START EXERCISE DATA

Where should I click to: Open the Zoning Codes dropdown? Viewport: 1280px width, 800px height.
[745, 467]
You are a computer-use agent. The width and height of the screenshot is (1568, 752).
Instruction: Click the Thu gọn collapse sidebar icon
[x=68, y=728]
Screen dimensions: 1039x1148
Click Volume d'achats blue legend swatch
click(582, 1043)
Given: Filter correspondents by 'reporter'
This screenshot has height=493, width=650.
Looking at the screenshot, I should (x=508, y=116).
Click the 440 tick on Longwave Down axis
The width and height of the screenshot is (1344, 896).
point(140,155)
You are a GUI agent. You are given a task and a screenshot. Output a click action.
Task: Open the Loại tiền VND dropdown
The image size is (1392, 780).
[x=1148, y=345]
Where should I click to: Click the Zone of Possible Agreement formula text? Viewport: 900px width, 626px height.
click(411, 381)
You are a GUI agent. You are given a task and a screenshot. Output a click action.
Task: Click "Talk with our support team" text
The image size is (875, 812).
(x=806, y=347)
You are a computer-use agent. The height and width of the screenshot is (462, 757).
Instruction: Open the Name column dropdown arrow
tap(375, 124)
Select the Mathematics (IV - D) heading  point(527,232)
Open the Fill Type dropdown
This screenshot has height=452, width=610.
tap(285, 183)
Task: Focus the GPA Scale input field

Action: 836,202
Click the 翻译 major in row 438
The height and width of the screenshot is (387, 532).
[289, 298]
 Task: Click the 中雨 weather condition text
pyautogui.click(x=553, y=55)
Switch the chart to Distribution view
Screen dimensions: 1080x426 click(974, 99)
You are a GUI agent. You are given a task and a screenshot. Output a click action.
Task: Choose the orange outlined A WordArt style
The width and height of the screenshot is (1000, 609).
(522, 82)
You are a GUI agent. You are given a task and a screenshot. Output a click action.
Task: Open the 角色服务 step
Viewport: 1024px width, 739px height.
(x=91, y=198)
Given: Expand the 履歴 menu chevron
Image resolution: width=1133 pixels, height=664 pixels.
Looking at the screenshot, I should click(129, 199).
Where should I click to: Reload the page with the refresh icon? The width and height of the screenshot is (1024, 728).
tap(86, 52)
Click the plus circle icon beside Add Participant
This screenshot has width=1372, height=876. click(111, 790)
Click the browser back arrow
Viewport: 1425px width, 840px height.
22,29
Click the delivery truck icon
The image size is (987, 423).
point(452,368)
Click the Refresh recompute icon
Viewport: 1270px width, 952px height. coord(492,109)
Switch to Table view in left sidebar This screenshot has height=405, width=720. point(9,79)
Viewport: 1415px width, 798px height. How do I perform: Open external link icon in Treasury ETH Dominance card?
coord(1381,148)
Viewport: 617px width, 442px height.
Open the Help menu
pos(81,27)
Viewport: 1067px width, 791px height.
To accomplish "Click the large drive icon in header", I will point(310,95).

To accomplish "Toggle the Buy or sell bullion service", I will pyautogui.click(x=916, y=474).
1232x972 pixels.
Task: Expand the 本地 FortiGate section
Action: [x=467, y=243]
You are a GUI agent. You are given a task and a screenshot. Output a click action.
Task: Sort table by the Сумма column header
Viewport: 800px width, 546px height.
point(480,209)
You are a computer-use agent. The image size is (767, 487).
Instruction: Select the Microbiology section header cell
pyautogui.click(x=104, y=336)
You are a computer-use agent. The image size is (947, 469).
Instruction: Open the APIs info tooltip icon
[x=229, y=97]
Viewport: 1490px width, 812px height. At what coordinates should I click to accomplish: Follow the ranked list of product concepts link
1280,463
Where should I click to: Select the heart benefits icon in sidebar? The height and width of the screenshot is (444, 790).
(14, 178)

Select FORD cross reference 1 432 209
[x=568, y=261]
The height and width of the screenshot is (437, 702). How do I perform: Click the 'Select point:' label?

END EXERCISE DATA

### TASK TO CARRY OUT:
Return all the lines above exactly as given.

### FINISHED TASK:
Where should I click to: Open the Zoning Codes dropdown? Viewport: 1280px width, 800px height.
[745, 467]
You are a computer-use agent. The width and height of the screenshot is (1568, 752).
Instruction: Click the Thu gọn collapse sidebar icon
[x=68, y=728]
Screen dimensions: 1039x1148
Click Volume d'achats blue legend swatch
click(582, 1043)
Given: Filter correspondents by 'reporter'
This screenshot has height=493, width=650.
Looking at the screenshot, I should (x=508, y=116).
Click the 440 tick on Longwave Down axis
The width and height of the screenshot is (1344, 896).
point(140,155)
You are a GUI agent. You are given a task and a screenshot. Output a click action.
Task: Open the Loại tiền VND dropdown
The image size is (1392, 780).
[x=1148, y=345]
Where should I click to: Click the Zone of Possible Agreement formula text? Viewport: 900px width, 626px height.
click(411, 381)
You are a GUI agent. You are given a task and a screenshot. Output a click action.
Task: Click "Talk with our support team" text
The image size is (875, 812).
(x=806, y=347)
You are a computer-use agent. The height and width of the screenshot is (462, 757).
Instruction: Open the Name column dropdown arrow
tap(375, 124)
Select the Mathematics (IV - D) heading  point(527,232)
Open the Fill Type dropdown
This screenshot has height=452, width=610.
tap(285, 183)
Task: Focus the GPA Scale input field

Action: 836,202
Click the 翻译 major in row 438
The height and width of the screenshot is (387, 532).
[289, 298]
 Task: Click the 中雨 weather condition text
pyautogui.click(x=553, y=55)
Switch the chart to Distribution view
Screen dimensions: 1080x426 click(974, 99)
You are a GUI agent. You are given a task and a screenshot. Output a click action.
Task: Choose the orange outlined A WordArt style
The width and height of the screenshot is (1000, 609).
(522, 82)
You are a GUI agent. You are given a task and a screenshot. Output a click action.
Task: Open the 角色服务 step
Viewport: 1024px width, 739px height.
(x=91, y=198)
Given: Expand the 履歴 menu chevron
Image resolution: width=1133 pixels, height=664 pixels.
Looking at the screenshot, I should click(129, 199).
Where should I click to: Reload the page with the refresh icon? The width and height of the screenshot is (1024, 728).
tap(86, 52)
Click the plus circle icon beside Add Participant
This screenshot has width=1372, height=876. click(111, 790)
Click the browser back arrow
Viewport: 1425px width, 840px height.
22,29
Click the delivery truck icon
The image size is (987, 423).
point(452,368)
Click the Refresh recompute icon
Viewport: 1270px width, 952px height. coord(492,109)
Switch to Table view in left sidebar This screenshot has height=405, width=720. point(9,79)
Viewport: 1415px width, 798px height. How do I perform: Open external link icon in Treasury ETH Dominance card?
coord(1381,148)
Viewport: 617px width, 442px height.
Open the Help menu
pos(81,27)
Viewport: 1067px width, 791px height.
To accomplish "Click the large drive icon in header", I will point(310,95).

To accomplish "Toggle the Buy or sell bullion service", I will pyautogui.click(x=916, y=474).
1232x972 pixels.
Task: Expand the 本地 FortiGate section
Action: [x=467, y=243]
You are a GUI agent. You are given a task and a screenshot. Output a click action.
Task: Sort table by the Сумма column header
Viewport: 800px width, 546px height.
point(480,209)
You are a computer-use agent. The image size is (767, 487).
Instruction: Select the Microbiology section header cell
pyautogui.click(x=104, y=336)
You are a computer-use agent. The image size is (947, 469).
Instruction: Open the APIs info tooltip icon
[x=229, y=97]
Viewport: 1490px width, 812px height. At what coordinates should I click to accomplish: Follow the ranked list of product concepts link
1280,463
Where should I click to: Select the heart benefits icon in sidebar? The height and width of the screenshot is (444, 790).
(14, 178)

Select FORD cross reference 1 432 209
[x=568, y=261]
The height and width of the screenshot is (437, 702). How do I perform: Click the 'Select point:' label?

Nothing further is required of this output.